Does An Individual Who Is Not on Trial Have the Constitutional Right to Appear Before a Grand Jury ?
In In re Hall County Grand Jury Proceedings, 175 Ga. App. 349, 352 (3) (333 S.E.2d 389) (1985), an accountant was called to appear as a witness before the grand jury.
To certain questions, he invoked the accountant-client privilege, which is analogous to the privilege between attorney and client.
The grand jury filed a motion to compel his testimony.
Former clients of the accountant intervened.
After conducting an in camera review of sealed affidavits summarizing other testimony heard by the grand jury, the trial court found that the testimony sought from the accountant was within the crime-fraud exception and granted the grand jury's motion.

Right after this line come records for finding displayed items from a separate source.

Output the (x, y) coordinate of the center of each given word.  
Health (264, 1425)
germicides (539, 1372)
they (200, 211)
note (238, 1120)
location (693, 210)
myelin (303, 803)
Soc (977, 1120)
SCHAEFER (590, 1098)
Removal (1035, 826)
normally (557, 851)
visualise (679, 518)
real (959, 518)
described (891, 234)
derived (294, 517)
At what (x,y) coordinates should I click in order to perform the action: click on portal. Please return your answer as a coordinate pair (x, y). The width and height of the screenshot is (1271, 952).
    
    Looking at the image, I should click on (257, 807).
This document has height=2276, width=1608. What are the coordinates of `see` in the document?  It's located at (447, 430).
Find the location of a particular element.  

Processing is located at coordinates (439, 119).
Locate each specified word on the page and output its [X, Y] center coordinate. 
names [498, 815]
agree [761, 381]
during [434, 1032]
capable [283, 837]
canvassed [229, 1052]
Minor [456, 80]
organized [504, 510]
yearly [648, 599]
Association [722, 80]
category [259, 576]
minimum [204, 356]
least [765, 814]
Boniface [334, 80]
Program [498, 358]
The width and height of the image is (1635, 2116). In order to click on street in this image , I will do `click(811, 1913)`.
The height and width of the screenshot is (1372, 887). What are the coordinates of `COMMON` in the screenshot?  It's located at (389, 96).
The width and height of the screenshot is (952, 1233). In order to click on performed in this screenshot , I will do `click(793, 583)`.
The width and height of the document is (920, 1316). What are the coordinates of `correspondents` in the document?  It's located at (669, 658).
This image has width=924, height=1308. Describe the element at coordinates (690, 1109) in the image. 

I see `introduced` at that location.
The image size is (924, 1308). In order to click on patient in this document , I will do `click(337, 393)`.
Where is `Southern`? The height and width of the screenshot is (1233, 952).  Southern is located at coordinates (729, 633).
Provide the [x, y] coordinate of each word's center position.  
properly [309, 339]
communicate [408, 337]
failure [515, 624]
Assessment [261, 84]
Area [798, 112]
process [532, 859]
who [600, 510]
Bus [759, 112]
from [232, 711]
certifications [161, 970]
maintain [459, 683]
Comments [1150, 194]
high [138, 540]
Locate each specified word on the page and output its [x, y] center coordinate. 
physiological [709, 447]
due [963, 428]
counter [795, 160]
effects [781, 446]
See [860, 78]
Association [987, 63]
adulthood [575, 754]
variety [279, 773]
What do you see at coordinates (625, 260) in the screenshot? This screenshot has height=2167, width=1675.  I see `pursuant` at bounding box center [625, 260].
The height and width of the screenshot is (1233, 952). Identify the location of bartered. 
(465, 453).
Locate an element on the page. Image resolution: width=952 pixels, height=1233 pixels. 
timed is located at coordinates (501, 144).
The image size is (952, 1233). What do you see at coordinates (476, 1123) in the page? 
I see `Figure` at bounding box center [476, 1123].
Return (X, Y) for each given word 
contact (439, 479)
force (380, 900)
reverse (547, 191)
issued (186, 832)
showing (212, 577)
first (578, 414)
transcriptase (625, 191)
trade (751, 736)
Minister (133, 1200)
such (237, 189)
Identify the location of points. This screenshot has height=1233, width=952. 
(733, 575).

On appeal, the former clients argued that their due process rights were violated because they were not apprised of the contents of the material considered by the superior court.
The Court disagreed, holding that "'the need to preserve the secrecy of an ongoing grand jury investigation is of paramount importance'" and that the "'cautious use of in camera proceedings is appropriate to resolve disputed issues of privilege.'" Hall County, supra at 352 (3).
This court also held that "an individual has no constitutional right 'to appear before the grand jury to . . . cross-examine witnesses.
The (individual is) not on trial at this stage of the proceedings, and therefore (such a) refusal does not deny him the right of confrontation. . . ." Id. at 351.